Engana-se quem pensa que na feira só são vendidas verduras e frutas. Tem espaço para uma infinidade de produtos: desde sapatos, artesanato, flores, café torrado na hora, peixe, roupas, ovos, CDs e DVDs, aparelhos eletrônicos, pastel até tapioca.

Na rua Ezequiel Ramos, a feira é realizada às quintas-feiras, a partir das 7h.

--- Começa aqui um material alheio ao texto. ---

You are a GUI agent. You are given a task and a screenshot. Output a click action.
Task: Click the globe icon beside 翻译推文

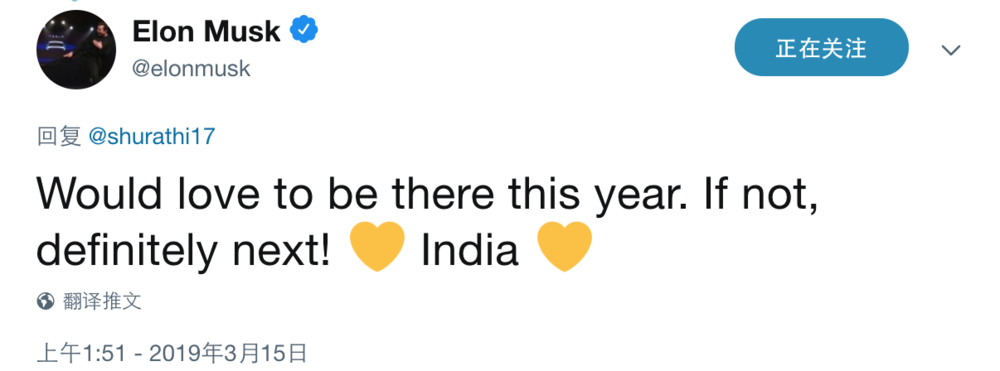pyautogui.click(x=45, y=301)
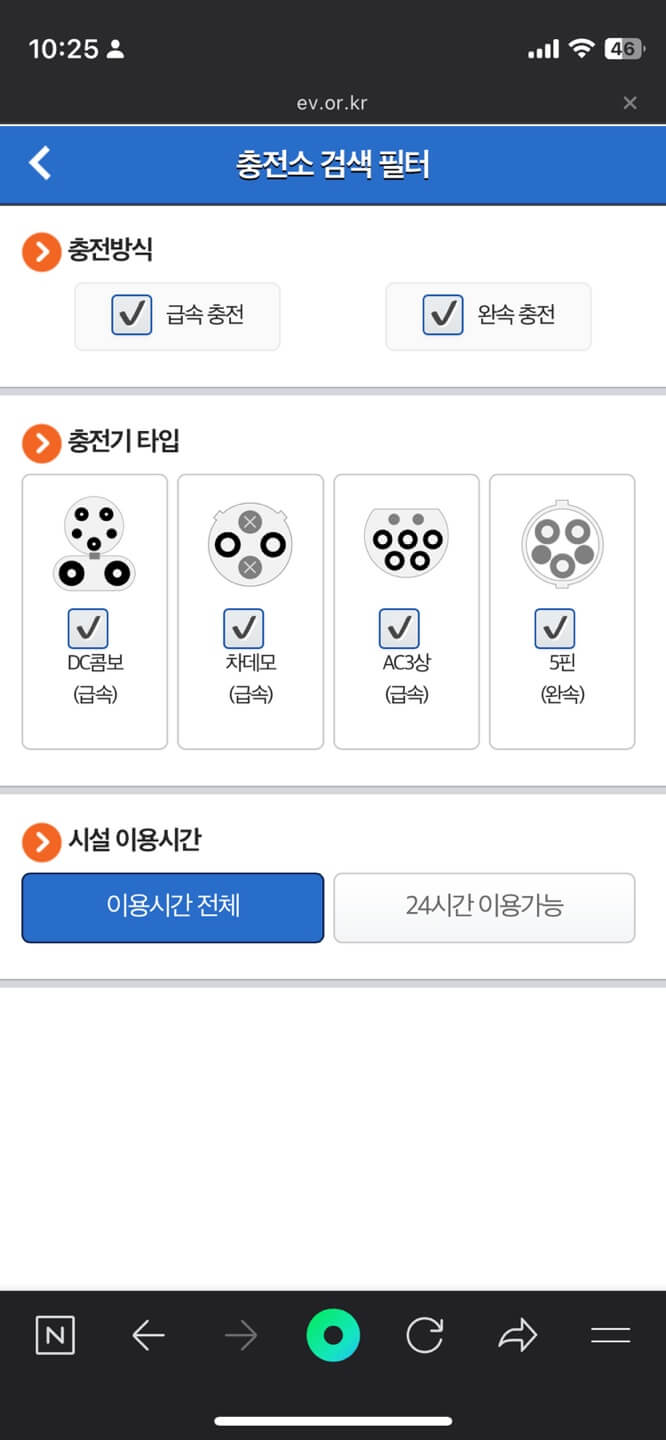Select the DC콤보 connector plug icon
The width and height of the screenshot is (666, 1440).
94,540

Mas, os feirantes chegam bem cedo, alguns às 5h. Com a prática adquirida em 35 anos de trabalho, Silvia Maria Gordo Aguilhar garante que demora cerca de 10 minutos para montar a barraca e organizar os legumes e frangos que vende. “Segui a profissão dos meus pais que eram feirantes desde a minha infância. Cresci na feira e tenho irmãs e sobrinhos que também são feirantes”, orgulha-se.

Para a família Ferreira o companheirismo também dá impulso para que eles continuem na carreira. “Quando a condução de um feirante quebra, a gente se reúne e ajuda. Sempre tem alguém que vai buscar a mercadoria para que ele não se atrase para a feira”, conta José Auri Ferreira. Ele, a esposa e a filha estão em feiras seis dias por semana. No dia de folga, sempre às segundas-feiras, eles vão buscar mercadorias em sítios da região.